おわり、はじまり。

まいにち、交番の前を通るので必ず目に入るのが、入り口に表示されている昨日の交通事故。
負傷者はいつも90人から多い日は120人くらい。赤字で書かれた死亡者数が0だとほっとする。

1や2がある日は、誰かも知らない人のことを少しだけ考える。とつぜん、知らせを受けたお家にとって、一夜明けたこの朝は色なんてなにもないだろう。


誰も年の明けためでたい日に、ことし自分がしぬかもしれないなんて思いもしないだろう。

交番の前を通るまでは、当たり前のように一年が過ぎると思っていたのに、いつか自分にもその順番が来るかと思うと、ときどき足が竦みそうになる。

これは5年前に書いた日記の一部。

いまでもこの気持ちは変わらない。
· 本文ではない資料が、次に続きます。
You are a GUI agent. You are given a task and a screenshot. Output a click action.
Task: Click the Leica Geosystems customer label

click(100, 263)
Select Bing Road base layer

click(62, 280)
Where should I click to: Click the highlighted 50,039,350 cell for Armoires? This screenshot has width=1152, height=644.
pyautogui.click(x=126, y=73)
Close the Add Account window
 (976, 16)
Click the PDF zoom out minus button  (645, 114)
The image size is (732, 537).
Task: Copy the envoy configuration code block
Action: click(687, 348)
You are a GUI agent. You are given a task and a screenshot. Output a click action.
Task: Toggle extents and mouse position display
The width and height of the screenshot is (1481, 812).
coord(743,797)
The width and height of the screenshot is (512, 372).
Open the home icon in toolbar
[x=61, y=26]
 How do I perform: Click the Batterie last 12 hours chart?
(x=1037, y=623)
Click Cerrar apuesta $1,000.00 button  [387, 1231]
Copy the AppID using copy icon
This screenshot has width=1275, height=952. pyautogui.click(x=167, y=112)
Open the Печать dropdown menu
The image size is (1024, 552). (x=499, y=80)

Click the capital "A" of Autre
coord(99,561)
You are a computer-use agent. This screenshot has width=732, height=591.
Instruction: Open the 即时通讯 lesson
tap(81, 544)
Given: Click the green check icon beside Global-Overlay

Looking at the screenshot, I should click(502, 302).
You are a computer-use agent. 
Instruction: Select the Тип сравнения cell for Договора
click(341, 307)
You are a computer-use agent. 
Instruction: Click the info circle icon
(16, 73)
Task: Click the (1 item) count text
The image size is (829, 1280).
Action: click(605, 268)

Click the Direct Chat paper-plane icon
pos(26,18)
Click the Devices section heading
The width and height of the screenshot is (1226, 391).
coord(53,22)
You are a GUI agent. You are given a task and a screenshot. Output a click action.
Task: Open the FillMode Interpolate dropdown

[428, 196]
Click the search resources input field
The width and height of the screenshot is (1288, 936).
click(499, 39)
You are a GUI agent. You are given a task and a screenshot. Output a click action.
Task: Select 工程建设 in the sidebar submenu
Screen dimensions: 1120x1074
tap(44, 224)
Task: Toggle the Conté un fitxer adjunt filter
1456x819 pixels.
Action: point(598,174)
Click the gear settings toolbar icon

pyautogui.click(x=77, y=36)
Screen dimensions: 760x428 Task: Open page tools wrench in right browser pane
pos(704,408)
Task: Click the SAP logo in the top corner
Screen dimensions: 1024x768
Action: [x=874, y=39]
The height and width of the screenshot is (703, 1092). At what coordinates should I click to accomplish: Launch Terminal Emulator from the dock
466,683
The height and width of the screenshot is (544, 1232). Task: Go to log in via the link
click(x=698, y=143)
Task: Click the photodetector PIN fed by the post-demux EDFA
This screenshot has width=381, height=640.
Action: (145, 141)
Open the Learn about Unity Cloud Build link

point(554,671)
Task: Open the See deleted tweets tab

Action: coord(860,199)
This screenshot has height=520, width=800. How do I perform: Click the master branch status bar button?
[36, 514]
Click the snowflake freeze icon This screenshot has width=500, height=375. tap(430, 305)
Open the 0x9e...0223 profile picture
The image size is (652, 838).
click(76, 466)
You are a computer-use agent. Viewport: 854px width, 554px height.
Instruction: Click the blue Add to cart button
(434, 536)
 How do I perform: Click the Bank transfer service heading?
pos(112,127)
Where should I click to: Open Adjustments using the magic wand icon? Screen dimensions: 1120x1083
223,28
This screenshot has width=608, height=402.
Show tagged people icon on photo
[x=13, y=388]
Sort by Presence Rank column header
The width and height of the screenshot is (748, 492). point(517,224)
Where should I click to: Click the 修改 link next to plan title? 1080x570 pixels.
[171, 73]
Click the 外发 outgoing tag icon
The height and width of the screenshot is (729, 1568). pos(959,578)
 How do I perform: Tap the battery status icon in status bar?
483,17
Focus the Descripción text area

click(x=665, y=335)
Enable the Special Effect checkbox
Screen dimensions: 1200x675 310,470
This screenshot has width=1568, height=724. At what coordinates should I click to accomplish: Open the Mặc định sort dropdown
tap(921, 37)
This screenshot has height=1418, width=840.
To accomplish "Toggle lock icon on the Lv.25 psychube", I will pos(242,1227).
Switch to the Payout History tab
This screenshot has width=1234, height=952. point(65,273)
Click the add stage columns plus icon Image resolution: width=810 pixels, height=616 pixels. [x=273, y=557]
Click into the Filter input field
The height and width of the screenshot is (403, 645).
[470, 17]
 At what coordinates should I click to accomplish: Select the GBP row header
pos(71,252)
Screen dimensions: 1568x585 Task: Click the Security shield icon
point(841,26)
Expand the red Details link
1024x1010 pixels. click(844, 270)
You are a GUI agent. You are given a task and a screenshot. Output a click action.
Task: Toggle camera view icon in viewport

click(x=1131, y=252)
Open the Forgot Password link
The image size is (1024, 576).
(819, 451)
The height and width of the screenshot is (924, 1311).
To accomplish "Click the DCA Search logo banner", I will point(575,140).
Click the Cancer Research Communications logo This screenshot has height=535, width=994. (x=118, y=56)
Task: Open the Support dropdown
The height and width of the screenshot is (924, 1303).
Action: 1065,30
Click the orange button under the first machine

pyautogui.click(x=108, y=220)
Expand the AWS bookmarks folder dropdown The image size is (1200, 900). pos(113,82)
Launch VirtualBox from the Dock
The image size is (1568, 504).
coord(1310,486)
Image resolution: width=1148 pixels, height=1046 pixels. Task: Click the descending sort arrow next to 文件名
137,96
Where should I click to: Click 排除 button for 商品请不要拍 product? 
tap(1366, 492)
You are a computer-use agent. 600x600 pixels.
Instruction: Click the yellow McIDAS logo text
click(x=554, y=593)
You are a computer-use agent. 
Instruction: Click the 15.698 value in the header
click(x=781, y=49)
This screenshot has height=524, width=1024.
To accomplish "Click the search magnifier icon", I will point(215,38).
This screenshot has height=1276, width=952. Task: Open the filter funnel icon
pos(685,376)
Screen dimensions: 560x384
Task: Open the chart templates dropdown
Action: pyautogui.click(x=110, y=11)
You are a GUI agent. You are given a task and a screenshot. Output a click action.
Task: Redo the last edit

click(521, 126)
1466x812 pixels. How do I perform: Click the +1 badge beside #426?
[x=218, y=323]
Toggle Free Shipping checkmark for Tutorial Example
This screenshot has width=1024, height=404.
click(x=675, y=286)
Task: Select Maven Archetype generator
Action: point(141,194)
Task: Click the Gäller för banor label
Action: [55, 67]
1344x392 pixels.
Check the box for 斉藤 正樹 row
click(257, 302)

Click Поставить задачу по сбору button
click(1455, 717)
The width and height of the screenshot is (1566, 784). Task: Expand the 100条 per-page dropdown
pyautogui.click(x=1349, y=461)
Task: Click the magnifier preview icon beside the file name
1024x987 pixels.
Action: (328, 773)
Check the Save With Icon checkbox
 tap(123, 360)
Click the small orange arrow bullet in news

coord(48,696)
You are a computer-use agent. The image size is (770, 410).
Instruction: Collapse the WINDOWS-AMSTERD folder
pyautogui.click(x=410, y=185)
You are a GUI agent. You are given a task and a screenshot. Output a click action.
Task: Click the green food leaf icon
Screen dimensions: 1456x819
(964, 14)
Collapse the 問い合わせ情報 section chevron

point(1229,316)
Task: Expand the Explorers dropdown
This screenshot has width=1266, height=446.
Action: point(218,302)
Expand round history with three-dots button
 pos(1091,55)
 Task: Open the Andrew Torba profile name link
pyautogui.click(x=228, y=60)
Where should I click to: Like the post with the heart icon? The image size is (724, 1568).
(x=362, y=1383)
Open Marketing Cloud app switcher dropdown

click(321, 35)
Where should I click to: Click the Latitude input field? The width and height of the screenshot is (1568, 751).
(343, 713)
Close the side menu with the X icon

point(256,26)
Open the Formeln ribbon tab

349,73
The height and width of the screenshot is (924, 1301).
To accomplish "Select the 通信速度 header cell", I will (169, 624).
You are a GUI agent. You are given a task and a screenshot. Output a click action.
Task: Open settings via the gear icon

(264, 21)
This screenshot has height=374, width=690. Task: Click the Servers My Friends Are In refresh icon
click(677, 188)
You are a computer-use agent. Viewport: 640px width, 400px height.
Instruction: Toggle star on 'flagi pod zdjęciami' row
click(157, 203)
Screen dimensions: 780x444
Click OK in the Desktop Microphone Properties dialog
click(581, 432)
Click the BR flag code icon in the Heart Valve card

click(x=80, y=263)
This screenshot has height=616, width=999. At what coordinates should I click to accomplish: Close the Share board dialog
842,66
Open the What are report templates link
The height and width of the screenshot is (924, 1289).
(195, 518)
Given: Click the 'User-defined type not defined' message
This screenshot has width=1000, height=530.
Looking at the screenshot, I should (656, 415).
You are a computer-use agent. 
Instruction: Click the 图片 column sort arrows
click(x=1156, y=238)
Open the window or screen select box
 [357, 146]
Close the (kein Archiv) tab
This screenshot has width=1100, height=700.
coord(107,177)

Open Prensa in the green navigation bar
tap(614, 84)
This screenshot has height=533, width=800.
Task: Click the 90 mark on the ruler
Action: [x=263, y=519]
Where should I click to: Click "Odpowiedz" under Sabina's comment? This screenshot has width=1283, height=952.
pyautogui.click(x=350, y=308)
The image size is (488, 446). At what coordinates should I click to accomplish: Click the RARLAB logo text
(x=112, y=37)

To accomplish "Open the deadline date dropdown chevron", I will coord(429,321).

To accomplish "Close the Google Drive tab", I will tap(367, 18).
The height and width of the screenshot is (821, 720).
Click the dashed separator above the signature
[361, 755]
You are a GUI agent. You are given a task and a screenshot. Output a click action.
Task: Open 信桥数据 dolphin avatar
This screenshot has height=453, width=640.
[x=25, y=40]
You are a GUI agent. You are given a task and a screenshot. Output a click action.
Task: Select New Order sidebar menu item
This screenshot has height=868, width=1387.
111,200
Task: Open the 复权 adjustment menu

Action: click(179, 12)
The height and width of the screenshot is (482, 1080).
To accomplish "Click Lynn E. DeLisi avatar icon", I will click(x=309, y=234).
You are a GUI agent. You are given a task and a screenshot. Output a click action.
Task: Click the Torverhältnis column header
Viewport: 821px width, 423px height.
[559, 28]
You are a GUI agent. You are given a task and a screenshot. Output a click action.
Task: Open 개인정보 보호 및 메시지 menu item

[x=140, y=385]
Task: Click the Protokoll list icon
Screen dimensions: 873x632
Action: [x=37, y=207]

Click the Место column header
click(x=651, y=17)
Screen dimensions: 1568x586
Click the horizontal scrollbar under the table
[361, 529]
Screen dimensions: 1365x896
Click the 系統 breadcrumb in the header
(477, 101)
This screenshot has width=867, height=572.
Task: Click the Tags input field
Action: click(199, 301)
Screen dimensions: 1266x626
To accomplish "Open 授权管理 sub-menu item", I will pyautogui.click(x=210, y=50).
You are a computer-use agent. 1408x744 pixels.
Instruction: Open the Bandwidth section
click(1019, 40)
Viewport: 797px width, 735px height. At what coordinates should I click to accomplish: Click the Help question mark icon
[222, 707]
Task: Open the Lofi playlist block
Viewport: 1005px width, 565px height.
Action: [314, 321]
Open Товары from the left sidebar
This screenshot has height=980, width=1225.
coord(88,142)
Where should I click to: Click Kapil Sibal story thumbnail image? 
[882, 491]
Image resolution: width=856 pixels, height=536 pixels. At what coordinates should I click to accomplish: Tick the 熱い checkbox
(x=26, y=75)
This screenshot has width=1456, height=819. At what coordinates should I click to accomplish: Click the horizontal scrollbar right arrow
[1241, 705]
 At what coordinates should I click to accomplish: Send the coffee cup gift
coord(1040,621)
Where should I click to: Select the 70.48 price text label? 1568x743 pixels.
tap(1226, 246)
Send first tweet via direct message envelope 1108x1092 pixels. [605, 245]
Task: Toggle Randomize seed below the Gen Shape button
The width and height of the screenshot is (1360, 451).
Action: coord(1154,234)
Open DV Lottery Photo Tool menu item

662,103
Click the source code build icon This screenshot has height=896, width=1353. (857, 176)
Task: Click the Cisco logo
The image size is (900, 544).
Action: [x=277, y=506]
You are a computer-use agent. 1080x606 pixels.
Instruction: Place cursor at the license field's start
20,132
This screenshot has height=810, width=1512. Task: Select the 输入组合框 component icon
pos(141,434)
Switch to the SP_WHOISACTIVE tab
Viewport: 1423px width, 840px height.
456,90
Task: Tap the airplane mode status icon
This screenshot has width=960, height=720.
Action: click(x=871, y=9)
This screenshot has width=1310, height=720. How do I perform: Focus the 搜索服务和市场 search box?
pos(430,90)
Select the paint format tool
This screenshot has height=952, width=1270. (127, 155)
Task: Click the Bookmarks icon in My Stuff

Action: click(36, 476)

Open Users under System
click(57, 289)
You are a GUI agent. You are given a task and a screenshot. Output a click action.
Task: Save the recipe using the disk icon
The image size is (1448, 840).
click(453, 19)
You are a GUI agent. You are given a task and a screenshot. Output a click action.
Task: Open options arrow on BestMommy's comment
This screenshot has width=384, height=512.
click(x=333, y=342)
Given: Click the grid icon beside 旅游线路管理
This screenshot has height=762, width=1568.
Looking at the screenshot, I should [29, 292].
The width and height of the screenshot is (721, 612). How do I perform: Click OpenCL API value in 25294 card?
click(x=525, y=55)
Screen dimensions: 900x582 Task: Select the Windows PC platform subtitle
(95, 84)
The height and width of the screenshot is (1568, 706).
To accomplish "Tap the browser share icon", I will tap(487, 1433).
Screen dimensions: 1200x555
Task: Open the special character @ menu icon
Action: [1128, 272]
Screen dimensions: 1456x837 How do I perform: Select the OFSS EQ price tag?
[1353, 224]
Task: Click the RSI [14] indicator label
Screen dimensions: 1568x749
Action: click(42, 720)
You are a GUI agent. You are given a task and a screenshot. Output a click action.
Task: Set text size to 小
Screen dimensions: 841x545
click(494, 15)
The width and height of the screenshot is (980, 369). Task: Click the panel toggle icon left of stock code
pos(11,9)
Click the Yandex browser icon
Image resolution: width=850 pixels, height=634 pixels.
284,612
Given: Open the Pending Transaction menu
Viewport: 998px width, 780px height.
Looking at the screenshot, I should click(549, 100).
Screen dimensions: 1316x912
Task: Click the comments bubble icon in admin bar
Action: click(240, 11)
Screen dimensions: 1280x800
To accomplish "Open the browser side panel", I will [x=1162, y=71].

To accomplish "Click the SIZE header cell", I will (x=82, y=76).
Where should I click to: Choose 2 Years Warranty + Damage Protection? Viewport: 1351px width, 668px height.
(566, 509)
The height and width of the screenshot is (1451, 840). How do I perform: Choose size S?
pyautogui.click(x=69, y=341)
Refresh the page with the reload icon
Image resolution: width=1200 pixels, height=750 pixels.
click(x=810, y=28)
年末年始はいつもそわそわする。このまま無事に新しい年を迎えることができるのだろうか、これから始まる一年を無事に過ごすことができるだろうかと。

正月に顔を合わせた人たち、これが最後になったりしないよね、なんて少しだけ、少しだけ心配になる。

現に1月に入ってから、毎日のように予想もしないニュースが飛び込んでくる。目まぐるしく過ぎる出来事にあっという間に心が埋もれそうになる。でも、それじゃあだめなんだ。自分なりに言葉を見つけなくてはいけない。

まっさらな1月、何も見えないから不安であり、楽しみである。春になればようやく2022年に慣れてくるだろう。

あっという間と思えるほど平穏に暮らせること、1年間、生きたというだけですごいこと。少しだけ、そんなことに気づいた1月の終わり、2月の始まり。